It's possible, but in such case why not move to a distro which provides such support directly? I think most distros actually don't plan to drop multiarch. Yet.

Would be interesting to see, what will happen going forward, and if other distros will follow Ubuntu.


Last edited by Shmerl on 21 June 2019 at 12:00 am UTC
VodkaChicken Jun 21, 2019
Great, I guess it's time to finally bail out of Ubuntu. May the distro hopping begin again.

Is there a Debian (stable) repo for more recent kernels and nvidia drivers or would I have to install that sort of stuff manually? Maybe it's finally time to give in to the Arch menace.
sprocket Jun 21, 2019
Quoting: ShmerlStandard Debian stable would feel too outdated, since it has a longer release cycle than Ubuntu itself.
Not really. Debian Stable and Ubuntu LTS have had roughly the same release cadence of 2 years. In fact Debian 10 is only a few weeks away.
Shmerl Jun 21, 2019
Quoting: sprocketNot really. Debian Stable and Ubuntu LTS have had roughly the same release cadence of 2 years. In fact Debian 10 is only a few weeks away.

LTS may be, but not regular Ubuntu which is more commonly used among desktop users. Ubuntu LTS is really more of a server distro, same as Debian stable.


Last edited by Shmerl on 21 June 2019 at 12:07 am UTC
Shmerl Jun 21, 2019
Quoting: VodkaChickenGreat, I guess it's time to finally bail out of Ubuntu. May the distro hopping begin again.

Is there a Debian (stable) repo for more recent kernels and nvidia drivers or would I have to install that sort of stuff manually? Maybe it's finally time to give in to the Arch menace.

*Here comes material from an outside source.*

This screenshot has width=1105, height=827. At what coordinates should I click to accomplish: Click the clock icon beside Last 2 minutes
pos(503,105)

Debian stable provides an option to use backports repo, which has newer packages of some components. But I really recommend you to use Debian testing which is rolling (except for freeze periods). It's way better for desktop use case.

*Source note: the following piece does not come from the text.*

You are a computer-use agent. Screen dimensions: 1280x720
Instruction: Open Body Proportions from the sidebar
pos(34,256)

Last edited by Shmerl on 21 June 2019 at 12:09 am UTC
Koopacabras Jun 21, 2019
Quoting: Shmerl
Quoting: sprocketNot really. Debian Stable and Ubuntu LTS have had roughly the same release cadence of 2 years. In fact Debian 10 is only a few weeks away.

LTS may be, but not regular Ubuntu which is more commonly used among desktop users. Ubuntu LTS is really more of a server distro, same as Debian stable.

I think that game devs are aiming more at compatibility with LTS distros than anything else, sometimes even older releases. I use Leap which I think it relates more to LTS, with newer kernel, mesa and latest KDE that's all I need.


Last edited by Koopacabras on 21 June 2019 at 12:12 am UTC
Shmerl Jun 21, 2019
Yeah, I suppose for developers it's less work to target LTS which are updated less frequently. But LTS distros are really not as good for desktop use case. Their main target audience are servers. That's why many gamers use rolling or more frequently than LTS release distros. For the most part, games work OK with them.


Last edited by Shmerl on 21 June 2019 at 12:13 am UTC
Mohandevir Jun 21, 2019
Valve could up their game and offer a Steamos-Desktop Edition. It's already Debian based and includes a Gnome DE... Both hands on the steering wheel.


Last edited by Mohandevir on 21 June 2019 at 12:14 am UTC
Shmerl Jun 21, 2019
Quoting: MohandevirValve could up their game and offer a Steamos-Desktop Edition. It's already Debian based and includes a Gnome DE... Both hands on the steering wheel.

Or they can just open source their UI and add it to Debian proper ;)
sprocket Jun 21, 2019
Quoting: ShmerlBut LTS distros are really not as good for desktop use case. Their main target audience are servers.
That's not entirely accurate, though I can understand your reasoning. The non-LTS releases of Ubuntu are best thought of as development snapshots for the next LTS. If a major change is going to occur in Ubuntu, it will occur on a non-LTS release. The LTS is intended for more conservative users that don't like rapid change

From the Ubuntu Wiki:

QuoteEnterprise Focused: We are targeting server and multiple desktop installations, where the average user is moderately risk averse.

That said...

Quoting: ShmerlThat's why many gamers use rolling or more frequently than LTS release distros. For the most part, games work OK with them.
Indeed, many gamers are accustomed to risk, and want the shiniest and latest and greatest in life. Otherwise why would we game?